Why Do Parents Send Their Kids To Swim Class?

Why Do Parents Send Their Kids To Swim Class

Drowning is a leading cause of death among children, and making sure your little one is properly equipped should be a priority for every parent. Whether there’s a pool in your backyard or not, it’s inevitable that your child will come into contact with large bodies of water at some point, and it’s crucial that they’ll be prepared when they do. Often, parents feel confident teaching their children to swim themselves, but even a short course in a focused environment with a trained instructor can offer a tremendous amount of safety knowledge and build on skills at any level.


Even if your child is already acclimated to water, and you consider yourself a strong swimmer and supervisor, they can still benefit from some formal training. The first skills they teach at any level are survival skills. Breathwork, how to blow bubbles, treading water, and how to roll over and float on your back are the first skills instructors will introduce your child to, equipping them to keep their heads above water even in unexpected situations.
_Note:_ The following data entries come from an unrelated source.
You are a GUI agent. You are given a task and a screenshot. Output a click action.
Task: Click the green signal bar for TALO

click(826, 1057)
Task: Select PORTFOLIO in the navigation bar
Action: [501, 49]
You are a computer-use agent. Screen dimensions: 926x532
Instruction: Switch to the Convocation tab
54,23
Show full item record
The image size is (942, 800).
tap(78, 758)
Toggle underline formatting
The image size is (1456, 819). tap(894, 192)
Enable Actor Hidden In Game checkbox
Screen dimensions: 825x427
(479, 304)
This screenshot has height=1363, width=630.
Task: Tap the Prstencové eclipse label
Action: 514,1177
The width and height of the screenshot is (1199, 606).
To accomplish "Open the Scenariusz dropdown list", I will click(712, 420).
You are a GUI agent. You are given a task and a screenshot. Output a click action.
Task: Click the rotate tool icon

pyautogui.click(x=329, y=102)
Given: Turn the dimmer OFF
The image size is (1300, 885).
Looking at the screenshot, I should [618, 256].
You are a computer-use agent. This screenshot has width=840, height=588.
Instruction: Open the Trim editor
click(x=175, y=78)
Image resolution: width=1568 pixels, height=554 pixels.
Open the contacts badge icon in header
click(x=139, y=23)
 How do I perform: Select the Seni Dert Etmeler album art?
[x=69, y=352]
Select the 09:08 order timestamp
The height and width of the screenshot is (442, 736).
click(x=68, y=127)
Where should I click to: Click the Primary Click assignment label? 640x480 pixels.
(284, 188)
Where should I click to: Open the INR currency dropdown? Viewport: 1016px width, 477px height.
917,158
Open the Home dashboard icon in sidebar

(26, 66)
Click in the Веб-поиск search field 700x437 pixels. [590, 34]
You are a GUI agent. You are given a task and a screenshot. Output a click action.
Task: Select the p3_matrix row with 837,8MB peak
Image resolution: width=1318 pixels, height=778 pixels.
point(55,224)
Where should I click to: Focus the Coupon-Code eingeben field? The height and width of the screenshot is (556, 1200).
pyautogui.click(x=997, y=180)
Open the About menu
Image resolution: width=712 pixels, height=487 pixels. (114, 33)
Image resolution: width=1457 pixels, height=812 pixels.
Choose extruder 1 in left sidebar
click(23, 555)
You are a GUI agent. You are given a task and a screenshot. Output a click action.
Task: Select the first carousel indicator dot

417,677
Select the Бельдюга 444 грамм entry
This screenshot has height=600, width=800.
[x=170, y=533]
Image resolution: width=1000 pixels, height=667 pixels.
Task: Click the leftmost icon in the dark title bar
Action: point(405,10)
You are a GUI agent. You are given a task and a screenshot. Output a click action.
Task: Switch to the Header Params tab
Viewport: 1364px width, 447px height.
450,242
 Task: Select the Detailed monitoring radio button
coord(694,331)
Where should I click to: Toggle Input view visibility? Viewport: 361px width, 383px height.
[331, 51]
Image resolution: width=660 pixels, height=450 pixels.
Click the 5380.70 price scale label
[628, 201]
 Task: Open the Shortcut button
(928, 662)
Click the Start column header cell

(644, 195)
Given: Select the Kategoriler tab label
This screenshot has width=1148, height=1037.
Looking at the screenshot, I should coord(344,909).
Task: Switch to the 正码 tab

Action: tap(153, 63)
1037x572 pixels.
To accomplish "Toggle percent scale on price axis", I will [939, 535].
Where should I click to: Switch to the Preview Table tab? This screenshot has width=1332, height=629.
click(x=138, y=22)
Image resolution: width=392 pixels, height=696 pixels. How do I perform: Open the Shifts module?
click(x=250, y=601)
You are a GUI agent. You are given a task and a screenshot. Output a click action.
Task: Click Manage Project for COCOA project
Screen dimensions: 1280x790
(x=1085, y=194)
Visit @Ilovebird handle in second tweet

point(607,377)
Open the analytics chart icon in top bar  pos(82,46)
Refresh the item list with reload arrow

It’s important to seek out classes with experienced, CPR and first aid-certified instructors with manageable small-group class sizes. This ensures constant supervision for your young one. By age four or five, your child should be able to swim comfortably and unassisted by floatation devices, and enrolling them in a swim class is a fantastic and fun way to set them up for safety and success.


It’s easy as parents to feel overwhelmed by the possible risks, but it’s important to remember that swimming is fun. Even children who are wary at first usually end up absolutely loving their lessons. Swimming is a great opportunity to connect with other kids, play fun and stimulating games, and build on a healthy lifestyle. Particularly if you live in a city or somewhere with little access to water, seeking out a class is a service to your kid that will open up a world of fun possibilities down the road.

It’s important to ensure they’re in the right class for their age, supervised by well-trained and experienced instructors, in a comfortable-temperature pool, and in small enough classes that they’ll receive one-on-one attention to really get the most out of their introduction to swimming. Not all classes are for all kids, and assessing your child’s comfort level and the style of instruction at any swim school helps ensure that their time in the pool is enjoyable. When you find the right fit, it can truly be magic, and you’ll have trouble getting them out of the pool.

When to Start

According to The American Academy of Pediatrics, there is no evidence that classes for infants under the age of one lower the risk of drowning. Even so, infants as young as six months can participate in parent-baby classes that help acclimate them to water and can be a fun activity for all involved. Starting lessons this young is certainly not a necessity, and every child is different. If yours is particularly comfortable in the water, or you’d like to find out, parent-baby classes are a great recreational option.

The highest rate of accidental drowning occurs in the one to four-year-old age range. As they get more mobile and build coordination, seeking out classes that offer nationally recognized learn-to-swim curriculum with safety-certified instructors can truly make all the difference in protecting your child from harm. Many pools and community centers provide parent-and-child programs that begin teaching safe pool behavior, kicking and paddling, and strokes that keep your head above the water.

Age requirements at different programs are sure to vary somewhat, but by five, most kids are more than ready to take classes on their own that allow them to build on foundational skills and develop stroke techniques, play water games, and begin swimming further distances with supervision. 30-45 minute classes are a great duration for this age and attention span.    

With age-appropriate exposure and preparation, not only will your child know what to do should they fall in, but they will begin building skills and stamina that will prepare them for larger, more unpredictable bodies of water like lakes and oceans. Finding ongoing programs or places that offer eight to 10-week courses are a great opportunity for your child to track their progress. They’ll feel such a sense of accomplishment moving up levels and learning new techniques, and even in just a couple of months, you’re sure to see progress.


When should a child start swim class?

Enrolling your child in swim classes between the ages of one and four can help reduce their risk of drowning and prepare them for safe, independent swimming. Parents can start their children in parent-baby swim classes as early as six months, but this isn’t necessary for safety training.